そして、失恋をする
「千夏は、どうするの?」

僕は、なにげない口調で千夏に訊ねた。

「私には、関係ないよ。進路なんてね‥‥」

明るい口調でそう言って千夏は、ペットボトルに入っていたジュースをゴクリと飲んだ。

ペットボトルの飲み物が、半分ぐらいまで減った。

「就職も進学も、私には関係ないことだよ」

千夏は自分の未来のことを、まるで他人の人生かのように冷たく言う。その彼女の声は、かすかに悲しそうだった。

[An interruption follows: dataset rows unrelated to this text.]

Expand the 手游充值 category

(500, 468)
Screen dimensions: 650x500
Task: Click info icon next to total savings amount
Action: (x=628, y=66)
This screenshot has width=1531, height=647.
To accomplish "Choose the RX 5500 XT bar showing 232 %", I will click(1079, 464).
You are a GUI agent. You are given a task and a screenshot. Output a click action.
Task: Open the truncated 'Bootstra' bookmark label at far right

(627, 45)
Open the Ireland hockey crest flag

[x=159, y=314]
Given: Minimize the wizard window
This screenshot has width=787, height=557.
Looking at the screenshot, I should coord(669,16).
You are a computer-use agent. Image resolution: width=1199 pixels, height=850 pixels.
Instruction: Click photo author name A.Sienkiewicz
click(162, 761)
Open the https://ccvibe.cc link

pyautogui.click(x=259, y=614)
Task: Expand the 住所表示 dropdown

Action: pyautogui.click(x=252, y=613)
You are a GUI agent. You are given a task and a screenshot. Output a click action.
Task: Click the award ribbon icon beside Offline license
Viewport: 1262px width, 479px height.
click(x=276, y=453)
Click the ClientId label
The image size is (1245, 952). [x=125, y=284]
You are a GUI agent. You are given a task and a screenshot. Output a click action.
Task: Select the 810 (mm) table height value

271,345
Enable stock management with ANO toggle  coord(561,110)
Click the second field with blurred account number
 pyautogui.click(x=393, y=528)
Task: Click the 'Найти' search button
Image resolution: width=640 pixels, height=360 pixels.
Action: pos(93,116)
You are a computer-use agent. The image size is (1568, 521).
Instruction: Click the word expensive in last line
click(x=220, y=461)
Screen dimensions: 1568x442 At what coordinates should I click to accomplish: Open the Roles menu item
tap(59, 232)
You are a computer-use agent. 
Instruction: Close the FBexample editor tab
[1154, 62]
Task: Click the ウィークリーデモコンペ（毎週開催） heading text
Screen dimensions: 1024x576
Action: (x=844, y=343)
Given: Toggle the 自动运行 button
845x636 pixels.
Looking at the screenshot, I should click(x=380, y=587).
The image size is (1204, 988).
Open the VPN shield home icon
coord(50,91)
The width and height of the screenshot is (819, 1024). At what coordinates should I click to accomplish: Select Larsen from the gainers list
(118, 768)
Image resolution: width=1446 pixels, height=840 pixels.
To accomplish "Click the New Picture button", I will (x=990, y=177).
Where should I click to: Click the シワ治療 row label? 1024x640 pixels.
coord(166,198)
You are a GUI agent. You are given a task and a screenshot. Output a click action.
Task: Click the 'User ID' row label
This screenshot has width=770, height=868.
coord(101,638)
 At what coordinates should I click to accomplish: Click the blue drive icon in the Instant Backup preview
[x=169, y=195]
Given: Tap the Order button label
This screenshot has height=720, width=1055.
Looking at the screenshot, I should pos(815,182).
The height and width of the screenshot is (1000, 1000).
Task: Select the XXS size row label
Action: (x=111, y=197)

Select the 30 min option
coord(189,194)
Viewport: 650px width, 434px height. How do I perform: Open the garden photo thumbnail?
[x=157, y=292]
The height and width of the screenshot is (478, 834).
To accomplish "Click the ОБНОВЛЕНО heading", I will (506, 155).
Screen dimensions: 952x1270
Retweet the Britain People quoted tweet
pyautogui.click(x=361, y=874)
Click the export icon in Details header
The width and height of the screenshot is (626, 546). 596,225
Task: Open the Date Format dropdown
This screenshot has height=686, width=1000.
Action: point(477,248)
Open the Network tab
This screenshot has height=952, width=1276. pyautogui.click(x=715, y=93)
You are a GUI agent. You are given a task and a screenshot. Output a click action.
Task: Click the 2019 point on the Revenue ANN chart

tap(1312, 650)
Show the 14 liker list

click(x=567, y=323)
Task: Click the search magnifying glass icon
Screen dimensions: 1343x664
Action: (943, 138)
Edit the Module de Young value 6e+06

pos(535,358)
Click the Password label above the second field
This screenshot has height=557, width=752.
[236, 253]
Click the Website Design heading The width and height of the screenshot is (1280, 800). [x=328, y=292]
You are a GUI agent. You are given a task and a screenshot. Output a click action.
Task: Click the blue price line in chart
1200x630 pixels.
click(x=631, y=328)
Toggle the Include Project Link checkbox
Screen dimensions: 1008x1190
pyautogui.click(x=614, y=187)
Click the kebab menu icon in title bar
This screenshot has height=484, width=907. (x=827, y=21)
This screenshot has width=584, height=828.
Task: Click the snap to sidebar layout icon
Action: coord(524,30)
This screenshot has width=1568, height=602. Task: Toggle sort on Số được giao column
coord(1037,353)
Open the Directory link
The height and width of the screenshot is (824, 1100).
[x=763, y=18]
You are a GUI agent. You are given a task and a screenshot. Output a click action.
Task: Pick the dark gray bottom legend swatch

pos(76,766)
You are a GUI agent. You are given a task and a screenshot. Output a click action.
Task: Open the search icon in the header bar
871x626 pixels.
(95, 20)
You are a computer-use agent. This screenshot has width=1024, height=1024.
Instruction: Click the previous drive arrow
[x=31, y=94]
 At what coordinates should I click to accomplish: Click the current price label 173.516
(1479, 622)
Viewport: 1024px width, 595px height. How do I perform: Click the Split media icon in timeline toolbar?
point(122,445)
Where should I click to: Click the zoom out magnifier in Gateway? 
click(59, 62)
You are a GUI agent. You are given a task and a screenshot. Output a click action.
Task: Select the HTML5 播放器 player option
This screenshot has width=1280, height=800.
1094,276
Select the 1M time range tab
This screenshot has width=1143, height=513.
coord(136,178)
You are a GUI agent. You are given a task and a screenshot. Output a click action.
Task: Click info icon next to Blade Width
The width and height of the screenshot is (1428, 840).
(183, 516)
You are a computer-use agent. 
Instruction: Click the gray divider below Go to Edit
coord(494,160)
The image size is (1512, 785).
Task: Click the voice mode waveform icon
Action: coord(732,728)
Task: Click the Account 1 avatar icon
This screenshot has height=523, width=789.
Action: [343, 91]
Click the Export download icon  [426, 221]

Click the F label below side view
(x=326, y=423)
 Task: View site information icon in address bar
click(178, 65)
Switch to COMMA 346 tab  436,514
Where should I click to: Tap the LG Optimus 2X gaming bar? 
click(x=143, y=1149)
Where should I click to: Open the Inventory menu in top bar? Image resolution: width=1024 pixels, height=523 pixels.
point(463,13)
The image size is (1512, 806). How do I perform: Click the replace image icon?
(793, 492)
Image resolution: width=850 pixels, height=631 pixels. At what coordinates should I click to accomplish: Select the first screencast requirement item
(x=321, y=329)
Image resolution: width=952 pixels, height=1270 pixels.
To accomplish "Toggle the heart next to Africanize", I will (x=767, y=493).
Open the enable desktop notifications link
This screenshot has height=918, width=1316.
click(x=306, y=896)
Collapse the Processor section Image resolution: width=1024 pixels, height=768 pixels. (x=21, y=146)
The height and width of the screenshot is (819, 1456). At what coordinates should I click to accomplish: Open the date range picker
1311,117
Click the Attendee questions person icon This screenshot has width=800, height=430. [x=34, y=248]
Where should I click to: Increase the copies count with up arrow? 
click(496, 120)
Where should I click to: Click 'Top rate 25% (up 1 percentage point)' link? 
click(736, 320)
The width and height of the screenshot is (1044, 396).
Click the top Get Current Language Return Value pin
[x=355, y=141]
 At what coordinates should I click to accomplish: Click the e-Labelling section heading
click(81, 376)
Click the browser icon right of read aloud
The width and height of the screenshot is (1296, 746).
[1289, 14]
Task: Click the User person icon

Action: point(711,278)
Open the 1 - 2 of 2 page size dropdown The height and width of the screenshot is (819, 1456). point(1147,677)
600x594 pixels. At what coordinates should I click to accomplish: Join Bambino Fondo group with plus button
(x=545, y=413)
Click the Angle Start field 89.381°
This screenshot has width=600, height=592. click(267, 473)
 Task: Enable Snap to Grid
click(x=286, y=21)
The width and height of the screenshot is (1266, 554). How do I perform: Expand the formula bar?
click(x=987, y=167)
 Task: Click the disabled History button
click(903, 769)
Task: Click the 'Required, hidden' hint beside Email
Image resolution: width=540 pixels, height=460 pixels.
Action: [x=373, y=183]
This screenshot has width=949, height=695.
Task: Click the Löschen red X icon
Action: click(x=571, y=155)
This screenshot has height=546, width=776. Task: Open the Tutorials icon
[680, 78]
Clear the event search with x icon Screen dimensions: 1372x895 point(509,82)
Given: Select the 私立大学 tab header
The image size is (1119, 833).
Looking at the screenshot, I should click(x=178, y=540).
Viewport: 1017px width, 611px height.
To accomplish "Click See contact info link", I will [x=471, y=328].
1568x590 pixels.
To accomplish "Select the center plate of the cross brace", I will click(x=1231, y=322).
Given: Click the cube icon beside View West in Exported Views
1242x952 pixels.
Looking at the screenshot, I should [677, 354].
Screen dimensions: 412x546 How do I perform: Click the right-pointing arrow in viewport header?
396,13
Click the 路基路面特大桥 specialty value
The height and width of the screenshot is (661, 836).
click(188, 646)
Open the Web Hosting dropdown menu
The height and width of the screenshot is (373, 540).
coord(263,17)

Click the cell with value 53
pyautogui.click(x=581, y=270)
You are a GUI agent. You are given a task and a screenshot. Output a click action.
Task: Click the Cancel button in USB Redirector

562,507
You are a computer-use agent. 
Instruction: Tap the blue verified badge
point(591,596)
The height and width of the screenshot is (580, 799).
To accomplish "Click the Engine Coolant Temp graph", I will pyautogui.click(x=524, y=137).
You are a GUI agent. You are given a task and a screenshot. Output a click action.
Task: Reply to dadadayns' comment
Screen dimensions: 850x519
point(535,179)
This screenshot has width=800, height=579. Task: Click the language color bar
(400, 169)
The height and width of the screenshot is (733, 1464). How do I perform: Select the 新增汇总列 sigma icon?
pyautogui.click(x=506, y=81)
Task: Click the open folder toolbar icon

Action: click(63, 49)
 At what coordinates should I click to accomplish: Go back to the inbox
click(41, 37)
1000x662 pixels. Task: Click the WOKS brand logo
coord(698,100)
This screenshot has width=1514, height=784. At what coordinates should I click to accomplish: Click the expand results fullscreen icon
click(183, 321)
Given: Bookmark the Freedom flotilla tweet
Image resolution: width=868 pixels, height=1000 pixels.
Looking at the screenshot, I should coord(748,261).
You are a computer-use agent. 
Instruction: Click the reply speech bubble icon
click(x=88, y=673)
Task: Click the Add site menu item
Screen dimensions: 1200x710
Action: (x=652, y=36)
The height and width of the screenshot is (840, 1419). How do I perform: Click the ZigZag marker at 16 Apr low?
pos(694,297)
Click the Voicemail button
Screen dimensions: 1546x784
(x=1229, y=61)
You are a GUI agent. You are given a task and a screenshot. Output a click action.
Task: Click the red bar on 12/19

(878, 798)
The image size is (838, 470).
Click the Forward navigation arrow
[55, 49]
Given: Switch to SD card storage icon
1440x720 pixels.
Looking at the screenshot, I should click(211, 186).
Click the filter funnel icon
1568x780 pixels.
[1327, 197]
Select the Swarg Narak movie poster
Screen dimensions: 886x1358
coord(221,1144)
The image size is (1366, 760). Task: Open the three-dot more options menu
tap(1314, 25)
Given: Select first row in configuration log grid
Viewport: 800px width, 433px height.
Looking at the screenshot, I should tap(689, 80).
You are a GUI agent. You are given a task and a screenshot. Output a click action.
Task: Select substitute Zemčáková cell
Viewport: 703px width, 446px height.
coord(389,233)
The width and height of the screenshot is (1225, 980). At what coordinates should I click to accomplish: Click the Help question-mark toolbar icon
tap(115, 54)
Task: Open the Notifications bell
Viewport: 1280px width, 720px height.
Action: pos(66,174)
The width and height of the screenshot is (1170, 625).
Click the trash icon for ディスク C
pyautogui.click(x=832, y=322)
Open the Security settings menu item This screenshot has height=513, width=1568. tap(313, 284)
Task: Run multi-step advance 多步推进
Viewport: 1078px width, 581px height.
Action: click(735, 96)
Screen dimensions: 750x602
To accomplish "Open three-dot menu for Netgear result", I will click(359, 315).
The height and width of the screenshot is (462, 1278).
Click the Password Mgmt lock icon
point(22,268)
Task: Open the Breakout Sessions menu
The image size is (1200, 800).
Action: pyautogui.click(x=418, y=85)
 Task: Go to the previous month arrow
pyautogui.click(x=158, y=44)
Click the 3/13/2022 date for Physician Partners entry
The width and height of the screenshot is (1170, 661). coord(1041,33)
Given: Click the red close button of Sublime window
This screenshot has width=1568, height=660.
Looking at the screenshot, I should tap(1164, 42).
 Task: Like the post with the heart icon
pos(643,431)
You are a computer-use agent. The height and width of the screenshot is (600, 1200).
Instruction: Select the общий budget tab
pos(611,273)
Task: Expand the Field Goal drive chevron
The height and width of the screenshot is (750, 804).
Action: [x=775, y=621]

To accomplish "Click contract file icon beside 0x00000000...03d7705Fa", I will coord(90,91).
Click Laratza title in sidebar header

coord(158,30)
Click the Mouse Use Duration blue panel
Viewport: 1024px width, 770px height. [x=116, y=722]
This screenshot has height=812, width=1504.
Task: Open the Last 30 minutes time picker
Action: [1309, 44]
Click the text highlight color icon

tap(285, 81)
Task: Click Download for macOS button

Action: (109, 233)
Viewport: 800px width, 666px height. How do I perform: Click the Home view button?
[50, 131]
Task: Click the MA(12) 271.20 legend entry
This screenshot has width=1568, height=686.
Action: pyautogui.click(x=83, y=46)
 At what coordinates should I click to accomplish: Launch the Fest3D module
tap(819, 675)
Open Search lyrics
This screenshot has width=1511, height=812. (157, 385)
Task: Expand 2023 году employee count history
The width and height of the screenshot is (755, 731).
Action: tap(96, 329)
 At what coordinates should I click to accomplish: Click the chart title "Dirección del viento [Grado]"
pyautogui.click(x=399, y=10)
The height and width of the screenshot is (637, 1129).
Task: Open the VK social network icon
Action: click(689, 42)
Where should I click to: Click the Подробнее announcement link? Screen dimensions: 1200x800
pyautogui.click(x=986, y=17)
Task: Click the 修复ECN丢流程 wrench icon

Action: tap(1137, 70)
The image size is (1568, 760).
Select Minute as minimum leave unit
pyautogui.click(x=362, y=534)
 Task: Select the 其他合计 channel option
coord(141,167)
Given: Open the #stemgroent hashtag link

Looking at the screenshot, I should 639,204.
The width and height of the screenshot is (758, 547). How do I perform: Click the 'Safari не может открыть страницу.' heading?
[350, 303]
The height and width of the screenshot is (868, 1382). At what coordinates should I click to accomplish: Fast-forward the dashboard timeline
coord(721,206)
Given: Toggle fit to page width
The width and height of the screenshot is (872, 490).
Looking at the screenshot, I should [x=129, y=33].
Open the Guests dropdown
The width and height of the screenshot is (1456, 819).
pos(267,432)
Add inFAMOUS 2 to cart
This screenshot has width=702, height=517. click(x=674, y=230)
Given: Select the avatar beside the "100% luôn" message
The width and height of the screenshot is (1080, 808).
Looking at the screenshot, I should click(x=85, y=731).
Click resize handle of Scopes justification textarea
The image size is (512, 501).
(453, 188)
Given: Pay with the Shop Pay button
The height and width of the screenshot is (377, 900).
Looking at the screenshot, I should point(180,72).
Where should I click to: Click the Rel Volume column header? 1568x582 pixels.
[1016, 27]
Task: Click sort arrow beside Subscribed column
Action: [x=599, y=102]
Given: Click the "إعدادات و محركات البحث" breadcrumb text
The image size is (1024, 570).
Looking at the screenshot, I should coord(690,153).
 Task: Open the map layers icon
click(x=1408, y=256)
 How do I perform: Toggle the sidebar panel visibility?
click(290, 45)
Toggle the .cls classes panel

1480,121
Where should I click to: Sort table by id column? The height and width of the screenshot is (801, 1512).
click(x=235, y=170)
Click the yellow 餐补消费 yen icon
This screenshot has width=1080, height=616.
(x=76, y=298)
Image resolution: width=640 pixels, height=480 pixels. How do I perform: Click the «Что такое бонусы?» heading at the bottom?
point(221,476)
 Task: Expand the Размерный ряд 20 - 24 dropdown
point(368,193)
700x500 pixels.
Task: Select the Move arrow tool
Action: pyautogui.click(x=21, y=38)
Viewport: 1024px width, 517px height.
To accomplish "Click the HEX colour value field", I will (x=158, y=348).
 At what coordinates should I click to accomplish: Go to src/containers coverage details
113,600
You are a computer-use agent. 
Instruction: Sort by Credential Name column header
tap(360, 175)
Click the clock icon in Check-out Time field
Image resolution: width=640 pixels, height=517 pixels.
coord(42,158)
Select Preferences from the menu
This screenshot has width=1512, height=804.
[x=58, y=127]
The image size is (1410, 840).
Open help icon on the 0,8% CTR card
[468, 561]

「それは、千夏の賭けた未来がそうなったときの仮定の話だろ。僕の想像した未来には、ちゃんと千夏がいることになってる。それだけは言える」

自然と動かした口から、僕は千夏にはっきりと伝えた。思わずそんな言葉を口にしたのがはずかしかったのか、僕の頬がかすかに赤くなる。

「陸君‥‥‥」

ゆっくりと開いた彼女の口から、千夏は僕の名前を口にした。

千夏はぱっちりとした大きな目を丸くして驚いた顔をしていたが、彼女の頬も少し赤みを帯びていた。

真昼の夏空の下、ほんの静かな時間が訪れた。